Bertis then asked what had changed in their practices in the last decade, with email coming more into focus. All of them agreed. STRESS. A never-ending onslaught of stress.

“Your clients expect you to be within reach at all times,” said Leonard. “I learned very quickly that you have to have a line firmly put down between you and the client about contact.” Several of the panelists don’t let clients have their personal cell phone numbers, for peace of mind.

A side note from the conversation led into the discussion of 360 deals. Until 2 years ago, most record deals looked the same. Today, majors are looking for giant pieces of an artist’s income by tapping into the tour/merch/publishing income. But is this bad for bands? The answer: mostly yes but it depends.

“If you’re at the Madonna level, you’d be fine doing the deal,” said Moore. “But many indie labels are trying the same thing and that’s dangerous.”

I was waiting to hear what Bertis had to say on the subject. R.E.M. is supposedly on their last record under their WB contract. If they continue making music, would they consider a 360 deal? God I hope not. But Downs seemed sorta adverse to the idea of such a deal, mentioning that it was a bit crazy to put all your eggs in one basket like that.

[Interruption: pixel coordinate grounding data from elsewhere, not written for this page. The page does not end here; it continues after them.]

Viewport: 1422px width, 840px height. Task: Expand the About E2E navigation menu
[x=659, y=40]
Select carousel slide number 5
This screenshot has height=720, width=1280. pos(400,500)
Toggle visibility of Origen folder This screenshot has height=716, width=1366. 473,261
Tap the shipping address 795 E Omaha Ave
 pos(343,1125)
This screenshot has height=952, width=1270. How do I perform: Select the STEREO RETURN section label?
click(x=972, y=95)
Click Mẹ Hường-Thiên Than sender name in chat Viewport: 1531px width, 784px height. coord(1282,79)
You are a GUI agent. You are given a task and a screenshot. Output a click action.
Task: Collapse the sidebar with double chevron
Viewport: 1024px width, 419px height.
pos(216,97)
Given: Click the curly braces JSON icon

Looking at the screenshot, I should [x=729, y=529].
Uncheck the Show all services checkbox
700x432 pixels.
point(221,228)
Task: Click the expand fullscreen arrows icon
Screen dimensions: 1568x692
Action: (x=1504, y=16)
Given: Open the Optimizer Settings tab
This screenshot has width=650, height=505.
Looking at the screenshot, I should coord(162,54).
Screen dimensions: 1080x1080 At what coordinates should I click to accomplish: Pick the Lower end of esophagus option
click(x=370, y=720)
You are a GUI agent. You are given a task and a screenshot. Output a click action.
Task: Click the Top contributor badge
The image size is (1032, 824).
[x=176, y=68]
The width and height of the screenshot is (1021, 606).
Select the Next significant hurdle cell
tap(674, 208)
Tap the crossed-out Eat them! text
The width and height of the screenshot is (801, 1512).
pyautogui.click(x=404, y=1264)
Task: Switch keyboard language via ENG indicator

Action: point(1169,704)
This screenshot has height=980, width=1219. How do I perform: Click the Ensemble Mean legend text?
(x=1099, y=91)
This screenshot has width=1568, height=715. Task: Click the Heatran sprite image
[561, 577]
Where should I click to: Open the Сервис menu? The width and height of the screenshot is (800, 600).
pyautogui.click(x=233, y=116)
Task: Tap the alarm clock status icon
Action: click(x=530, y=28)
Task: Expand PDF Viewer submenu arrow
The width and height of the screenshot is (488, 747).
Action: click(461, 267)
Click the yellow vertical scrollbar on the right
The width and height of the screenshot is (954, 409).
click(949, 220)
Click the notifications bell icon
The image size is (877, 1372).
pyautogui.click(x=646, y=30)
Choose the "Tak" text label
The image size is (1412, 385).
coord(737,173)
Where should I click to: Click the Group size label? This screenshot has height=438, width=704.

The conversation went on for a bit longer with questions from the crowd being tossed out. General points: Attorneys have to do more for clients now, majors are laying off big numbers but smaller places are growing, and artists should approach lawyers when they’re on the cusp of a new plateau.

Overall, it was a great discussion for anyone interested in these issues. I did see a few people about to nod off but that’s their problem. Me, I have five pages of good notes and a handshake from a music icon from the night.

I was in a darn good mood as my friends and I headed off to the Melting Point for our show. The sold out crowd there only made me happier since I helped promote the thing. Needless to say, a busy night well spent for this Athens music junkie. I went to sleep and dreamed of litigation and power chords.



  1. Thank for posting, and thanks as well for the online pep talk regarding 360 deals. It’ll make me want to research the pros and cons of such practice. For someone like me who “is my own Bertis” I’m gonna have to start reading up on this and a whole lot of other stuff.

  2. A 360 record deal involves a company trying to get more money from their artist. Instead of just getting paid from record sales alone, the record company wants money from merchandise, touring, publishing, and pretty much anything else they can get their hands in. It covers everything, hence the 360 “degrees” of the deal.